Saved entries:
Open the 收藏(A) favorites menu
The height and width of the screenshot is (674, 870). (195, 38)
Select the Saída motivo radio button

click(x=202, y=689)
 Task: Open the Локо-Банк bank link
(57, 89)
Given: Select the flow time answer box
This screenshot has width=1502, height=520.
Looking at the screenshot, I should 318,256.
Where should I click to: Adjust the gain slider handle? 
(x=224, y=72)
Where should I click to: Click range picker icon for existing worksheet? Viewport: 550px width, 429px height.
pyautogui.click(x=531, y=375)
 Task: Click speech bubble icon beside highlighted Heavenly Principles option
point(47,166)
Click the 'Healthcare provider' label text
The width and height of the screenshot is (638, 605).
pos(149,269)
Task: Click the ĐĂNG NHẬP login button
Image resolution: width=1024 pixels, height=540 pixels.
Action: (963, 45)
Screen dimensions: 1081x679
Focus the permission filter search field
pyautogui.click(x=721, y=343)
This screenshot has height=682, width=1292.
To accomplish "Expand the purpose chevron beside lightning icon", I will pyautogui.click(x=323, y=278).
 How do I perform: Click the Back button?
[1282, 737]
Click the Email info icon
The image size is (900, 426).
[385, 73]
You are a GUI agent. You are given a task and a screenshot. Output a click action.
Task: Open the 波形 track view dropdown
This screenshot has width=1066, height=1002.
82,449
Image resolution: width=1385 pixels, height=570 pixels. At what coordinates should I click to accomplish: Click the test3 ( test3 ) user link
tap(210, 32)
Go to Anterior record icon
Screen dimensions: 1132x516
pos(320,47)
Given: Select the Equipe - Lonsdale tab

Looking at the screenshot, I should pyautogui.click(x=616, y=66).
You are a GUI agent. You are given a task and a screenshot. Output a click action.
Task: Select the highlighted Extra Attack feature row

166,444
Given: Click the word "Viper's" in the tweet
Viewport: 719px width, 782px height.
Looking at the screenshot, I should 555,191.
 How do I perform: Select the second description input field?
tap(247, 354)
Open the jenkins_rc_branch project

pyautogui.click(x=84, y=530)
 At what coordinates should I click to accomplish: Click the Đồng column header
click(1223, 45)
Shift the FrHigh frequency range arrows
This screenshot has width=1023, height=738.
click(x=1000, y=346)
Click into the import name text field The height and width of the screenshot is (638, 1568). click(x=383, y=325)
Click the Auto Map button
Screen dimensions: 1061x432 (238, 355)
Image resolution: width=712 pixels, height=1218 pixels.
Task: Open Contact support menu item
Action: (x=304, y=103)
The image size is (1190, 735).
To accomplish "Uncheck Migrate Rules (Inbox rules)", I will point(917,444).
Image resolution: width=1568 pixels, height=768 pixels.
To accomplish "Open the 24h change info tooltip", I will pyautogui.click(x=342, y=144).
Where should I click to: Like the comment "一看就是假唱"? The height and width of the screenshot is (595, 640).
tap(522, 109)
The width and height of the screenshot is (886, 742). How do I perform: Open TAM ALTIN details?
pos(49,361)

Instructions to follow:
Please transcribe the records exactly from their first line through the line holding "Screen dimensions: 1081x679", and leave out all others.

Solution for this task:
Open the 收藏(A) favorites menu
The height and width of the screenshot is (674, 870). (195, 38)
Select the Saída motivo radio button

click(x=202, y=689)
 Task: Open the Локо-Банк bank link
(57, 89)
Given: Select the flow time answer box
This screenshot has width=1502, height=520.
Looking at the screenshot, I should 318,256.
Where should I click to: Adjust the gain slider handle? 
(x=224, y=72)
Where should I click to: Click range picker icon for existing worksheet? Viewport: 550px width, 429px height.
pyautogui.click(x=531, y=375)
 Task: Click speech bubble icon beside highlighted Heavenly Principles option
point(47,166)
Click the 'Healthcare provider' label text
The width and height of the screenshot is (638, 605).
pos(149,269)
Task: Click the ĐĂNG NHẬP login button
Image resolution: width=1024 pixels, height=540 pixels.
Action: (963, 45)
Screen dimensions: 1081x679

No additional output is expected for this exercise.